*** Opening Material provided ***

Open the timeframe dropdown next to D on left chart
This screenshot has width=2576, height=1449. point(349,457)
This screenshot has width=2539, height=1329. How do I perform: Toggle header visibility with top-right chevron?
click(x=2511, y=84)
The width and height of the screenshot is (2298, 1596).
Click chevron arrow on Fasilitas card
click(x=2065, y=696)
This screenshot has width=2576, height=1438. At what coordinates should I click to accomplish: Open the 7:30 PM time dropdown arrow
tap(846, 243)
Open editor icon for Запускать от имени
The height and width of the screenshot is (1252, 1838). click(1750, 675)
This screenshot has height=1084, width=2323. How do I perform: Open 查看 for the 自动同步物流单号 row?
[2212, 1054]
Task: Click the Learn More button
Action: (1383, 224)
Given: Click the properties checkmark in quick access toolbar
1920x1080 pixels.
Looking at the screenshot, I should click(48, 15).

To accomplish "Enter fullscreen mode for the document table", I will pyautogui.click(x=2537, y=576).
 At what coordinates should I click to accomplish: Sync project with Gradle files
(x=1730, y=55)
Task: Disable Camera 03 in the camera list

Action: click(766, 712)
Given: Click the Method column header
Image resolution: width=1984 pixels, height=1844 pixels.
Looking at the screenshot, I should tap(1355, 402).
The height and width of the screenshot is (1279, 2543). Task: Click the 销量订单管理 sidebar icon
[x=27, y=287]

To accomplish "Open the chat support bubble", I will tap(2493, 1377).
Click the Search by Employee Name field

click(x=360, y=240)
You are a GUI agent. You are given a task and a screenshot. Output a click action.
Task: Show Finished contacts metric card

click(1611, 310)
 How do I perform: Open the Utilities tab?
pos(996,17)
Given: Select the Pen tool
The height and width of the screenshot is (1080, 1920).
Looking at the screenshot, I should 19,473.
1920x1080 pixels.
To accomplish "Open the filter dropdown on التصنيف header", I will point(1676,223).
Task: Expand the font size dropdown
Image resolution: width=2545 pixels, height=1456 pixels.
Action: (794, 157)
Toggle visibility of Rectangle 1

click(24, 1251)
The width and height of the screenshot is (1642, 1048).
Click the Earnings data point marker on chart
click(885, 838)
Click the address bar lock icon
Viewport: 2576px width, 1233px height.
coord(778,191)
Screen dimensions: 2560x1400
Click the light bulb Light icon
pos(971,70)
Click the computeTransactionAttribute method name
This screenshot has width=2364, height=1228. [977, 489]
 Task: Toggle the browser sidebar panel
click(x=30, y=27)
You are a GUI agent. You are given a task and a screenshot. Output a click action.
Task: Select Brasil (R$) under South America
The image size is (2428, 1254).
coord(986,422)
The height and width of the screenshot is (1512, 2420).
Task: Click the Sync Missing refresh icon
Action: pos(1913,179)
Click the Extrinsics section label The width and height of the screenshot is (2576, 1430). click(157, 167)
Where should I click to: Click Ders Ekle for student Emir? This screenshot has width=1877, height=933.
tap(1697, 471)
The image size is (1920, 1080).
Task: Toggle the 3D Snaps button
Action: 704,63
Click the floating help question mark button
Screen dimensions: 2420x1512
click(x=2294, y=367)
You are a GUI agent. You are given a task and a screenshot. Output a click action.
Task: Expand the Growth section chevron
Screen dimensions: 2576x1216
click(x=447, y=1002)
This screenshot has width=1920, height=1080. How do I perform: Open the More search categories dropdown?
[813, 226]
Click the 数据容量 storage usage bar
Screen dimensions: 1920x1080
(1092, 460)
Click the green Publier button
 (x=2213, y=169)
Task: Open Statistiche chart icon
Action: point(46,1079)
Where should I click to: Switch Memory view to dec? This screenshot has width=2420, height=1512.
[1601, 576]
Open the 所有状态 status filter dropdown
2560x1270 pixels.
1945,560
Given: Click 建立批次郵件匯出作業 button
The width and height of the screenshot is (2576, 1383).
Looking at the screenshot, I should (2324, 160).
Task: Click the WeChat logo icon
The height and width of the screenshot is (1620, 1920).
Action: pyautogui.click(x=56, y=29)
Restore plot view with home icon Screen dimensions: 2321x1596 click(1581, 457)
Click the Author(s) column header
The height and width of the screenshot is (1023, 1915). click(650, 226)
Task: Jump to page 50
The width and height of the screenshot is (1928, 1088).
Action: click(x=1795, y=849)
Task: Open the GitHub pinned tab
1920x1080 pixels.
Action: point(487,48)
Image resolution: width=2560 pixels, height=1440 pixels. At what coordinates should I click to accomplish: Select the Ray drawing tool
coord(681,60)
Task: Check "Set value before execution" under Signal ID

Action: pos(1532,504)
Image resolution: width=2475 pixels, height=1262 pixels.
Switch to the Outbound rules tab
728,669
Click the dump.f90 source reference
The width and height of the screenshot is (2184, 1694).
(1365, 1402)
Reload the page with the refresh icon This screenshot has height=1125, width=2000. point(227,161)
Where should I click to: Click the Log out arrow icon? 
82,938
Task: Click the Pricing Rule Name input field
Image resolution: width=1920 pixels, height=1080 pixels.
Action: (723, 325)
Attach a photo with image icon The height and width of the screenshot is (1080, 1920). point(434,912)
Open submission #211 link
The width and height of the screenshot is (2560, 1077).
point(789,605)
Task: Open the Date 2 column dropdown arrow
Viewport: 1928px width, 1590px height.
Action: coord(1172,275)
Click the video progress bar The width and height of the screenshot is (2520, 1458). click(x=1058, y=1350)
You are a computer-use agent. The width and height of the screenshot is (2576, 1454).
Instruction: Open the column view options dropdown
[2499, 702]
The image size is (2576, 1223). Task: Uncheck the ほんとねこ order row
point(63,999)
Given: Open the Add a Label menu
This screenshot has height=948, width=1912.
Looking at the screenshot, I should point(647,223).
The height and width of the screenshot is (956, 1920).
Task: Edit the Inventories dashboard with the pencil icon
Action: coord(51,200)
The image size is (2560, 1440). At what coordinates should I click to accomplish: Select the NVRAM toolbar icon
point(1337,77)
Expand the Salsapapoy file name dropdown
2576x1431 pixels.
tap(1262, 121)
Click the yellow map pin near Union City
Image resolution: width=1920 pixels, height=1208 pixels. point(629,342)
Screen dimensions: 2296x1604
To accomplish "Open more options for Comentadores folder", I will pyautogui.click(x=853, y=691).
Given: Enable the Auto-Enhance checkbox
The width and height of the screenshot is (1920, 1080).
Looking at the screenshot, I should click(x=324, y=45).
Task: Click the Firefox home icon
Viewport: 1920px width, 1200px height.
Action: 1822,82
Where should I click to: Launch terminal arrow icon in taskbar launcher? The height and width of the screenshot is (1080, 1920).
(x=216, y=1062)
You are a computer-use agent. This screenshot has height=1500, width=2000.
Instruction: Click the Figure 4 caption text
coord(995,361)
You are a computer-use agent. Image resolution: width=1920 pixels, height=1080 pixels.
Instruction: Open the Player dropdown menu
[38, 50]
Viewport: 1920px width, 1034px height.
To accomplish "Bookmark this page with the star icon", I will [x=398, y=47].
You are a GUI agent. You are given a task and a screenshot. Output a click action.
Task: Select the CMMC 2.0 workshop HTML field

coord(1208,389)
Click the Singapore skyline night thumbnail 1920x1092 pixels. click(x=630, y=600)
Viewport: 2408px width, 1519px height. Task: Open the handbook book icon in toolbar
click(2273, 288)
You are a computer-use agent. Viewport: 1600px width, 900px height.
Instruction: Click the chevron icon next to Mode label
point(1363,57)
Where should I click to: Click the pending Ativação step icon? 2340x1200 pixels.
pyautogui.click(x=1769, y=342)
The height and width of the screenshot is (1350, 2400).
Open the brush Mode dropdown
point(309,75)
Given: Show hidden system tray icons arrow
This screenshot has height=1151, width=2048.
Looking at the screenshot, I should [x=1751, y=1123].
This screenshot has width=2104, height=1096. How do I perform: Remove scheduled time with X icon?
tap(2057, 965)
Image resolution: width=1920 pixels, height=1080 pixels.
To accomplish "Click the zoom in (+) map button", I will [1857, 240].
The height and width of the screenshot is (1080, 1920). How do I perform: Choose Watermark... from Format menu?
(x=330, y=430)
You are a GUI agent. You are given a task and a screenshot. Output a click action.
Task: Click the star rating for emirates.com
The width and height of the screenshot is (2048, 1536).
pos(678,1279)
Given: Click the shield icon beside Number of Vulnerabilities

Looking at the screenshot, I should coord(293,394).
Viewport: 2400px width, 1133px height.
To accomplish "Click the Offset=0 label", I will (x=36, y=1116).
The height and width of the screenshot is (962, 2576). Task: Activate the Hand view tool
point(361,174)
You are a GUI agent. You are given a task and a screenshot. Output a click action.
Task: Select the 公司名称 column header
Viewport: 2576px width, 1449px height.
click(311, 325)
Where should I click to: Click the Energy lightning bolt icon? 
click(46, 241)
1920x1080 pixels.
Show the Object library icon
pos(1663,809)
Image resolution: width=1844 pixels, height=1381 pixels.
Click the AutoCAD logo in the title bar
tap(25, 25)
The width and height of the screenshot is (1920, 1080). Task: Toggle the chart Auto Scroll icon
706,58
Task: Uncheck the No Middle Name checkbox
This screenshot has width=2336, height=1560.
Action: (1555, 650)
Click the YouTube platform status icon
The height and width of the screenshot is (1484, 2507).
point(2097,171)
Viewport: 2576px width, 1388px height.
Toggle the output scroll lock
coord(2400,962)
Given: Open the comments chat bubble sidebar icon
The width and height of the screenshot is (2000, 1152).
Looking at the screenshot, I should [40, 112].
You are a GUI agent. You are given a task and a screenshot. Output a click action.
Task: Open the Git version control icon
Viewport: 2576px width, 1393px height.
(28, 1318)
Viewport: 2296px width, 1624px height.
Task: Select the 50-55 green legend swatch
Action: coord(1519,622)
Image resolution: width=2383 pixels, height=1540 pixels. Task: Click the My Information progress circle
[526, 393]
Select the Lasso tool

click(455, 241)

*** Closing Material provided ***

Work order -> Look above for the line containing "Instruction: Open the column" and the line containing "Given: Open the Add a Label menu". Transcribe both, with the lines between them, exactly.

Written response ->
Instruction: Open the column view options dropdown
[2499, 702]
The image size is (2576, 1223). Task: Uncheck the ほんとねこ order row
point(63,999)
Given: Open the Add a Label menu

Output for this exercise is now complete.